I think what I’m trying to say is that people are adapting their actual lives to the availabilty of sundry internet capabilties. It’s not that they just pick up a new gadget (zomg iPhone) with new interface options and connectivity. Its that the very core of the human (at least American) understanding of social reality is being altered, in real time, by this (rather stagnant) intraweb thing. It is now more or less exceptable to meet people on the internet and travel to meet them for the first time in meat space. There are even sites that facilitate this type of thing; There’s a couch-surfing registry for people who have extra bed space for low-budget travelers (with ratings: “I give this couch 3 1/2 out of 4 stars. Very comfortable, but smelled vaguely of cat urine”). But really, even match.com and other singles sites offer the ability to search for people within a 1000 mile radius or more. What do they expect? People aren’t going to travel to meet?

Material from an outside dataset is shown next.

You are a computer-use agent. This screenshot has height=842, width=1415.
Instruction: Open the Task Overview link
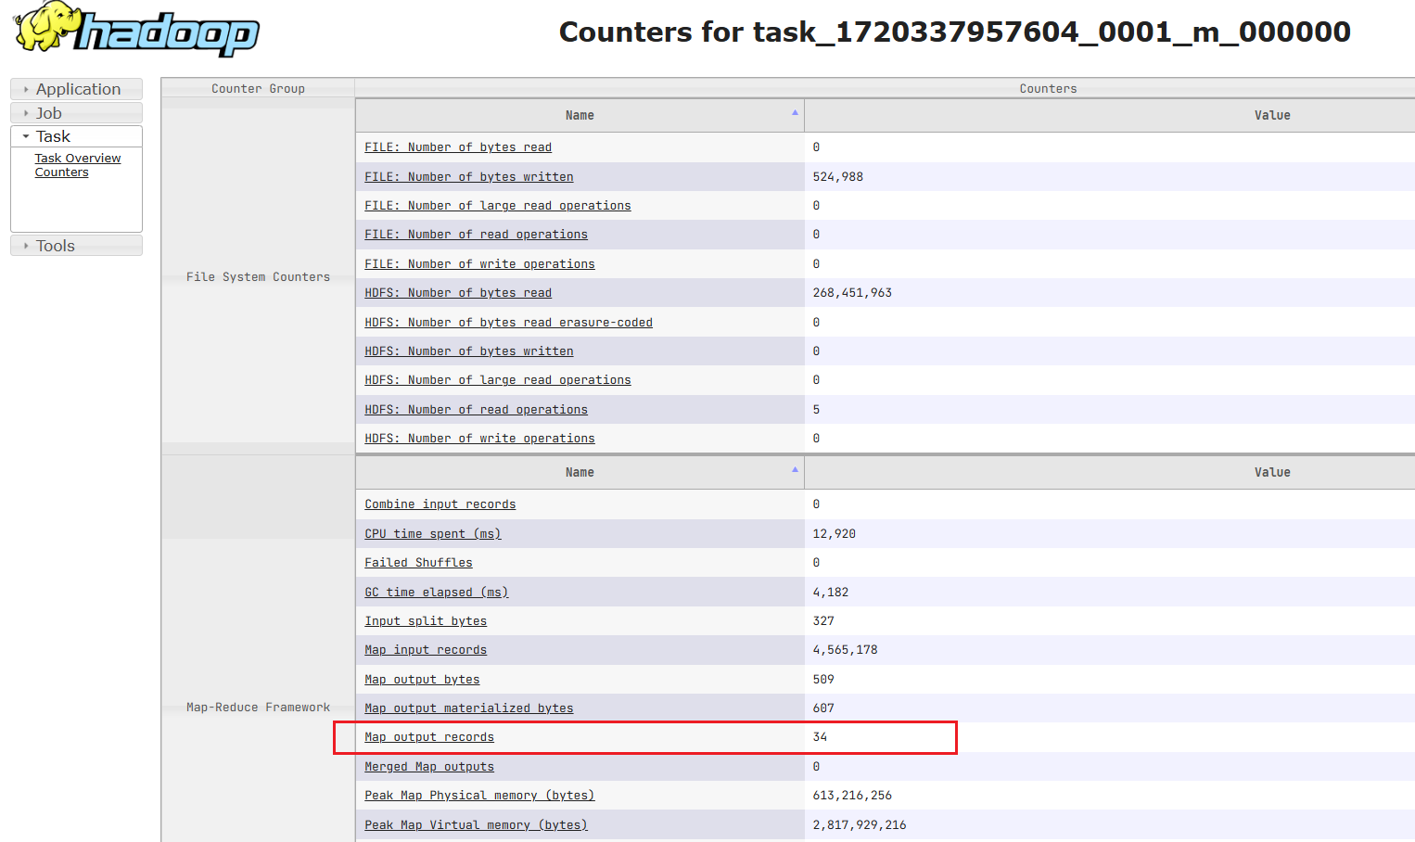click(78, 159)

In a strange twist of irony, this sort of behavior sort of defaults humans to a Christian-acceptable sort of dating. Since people can be so far removed from one another, how could they possibly copulate? It’s almost puritanical actually. Think about how the internet acts as a buffer and annonymity dispenser. If you don’t want to talk to the person anymore, you just don’t. Its not like they live in the same town as you and can suss your address out of the phone book. In these terms both parties are completely equal. Has anyone done a study of emergent gender and racial equality in real space because of the inherent equality experienced on the internet? What the hell am I getting into?!
This is now so long that I have to quit or I’ll go blind. I might have more to say on this later.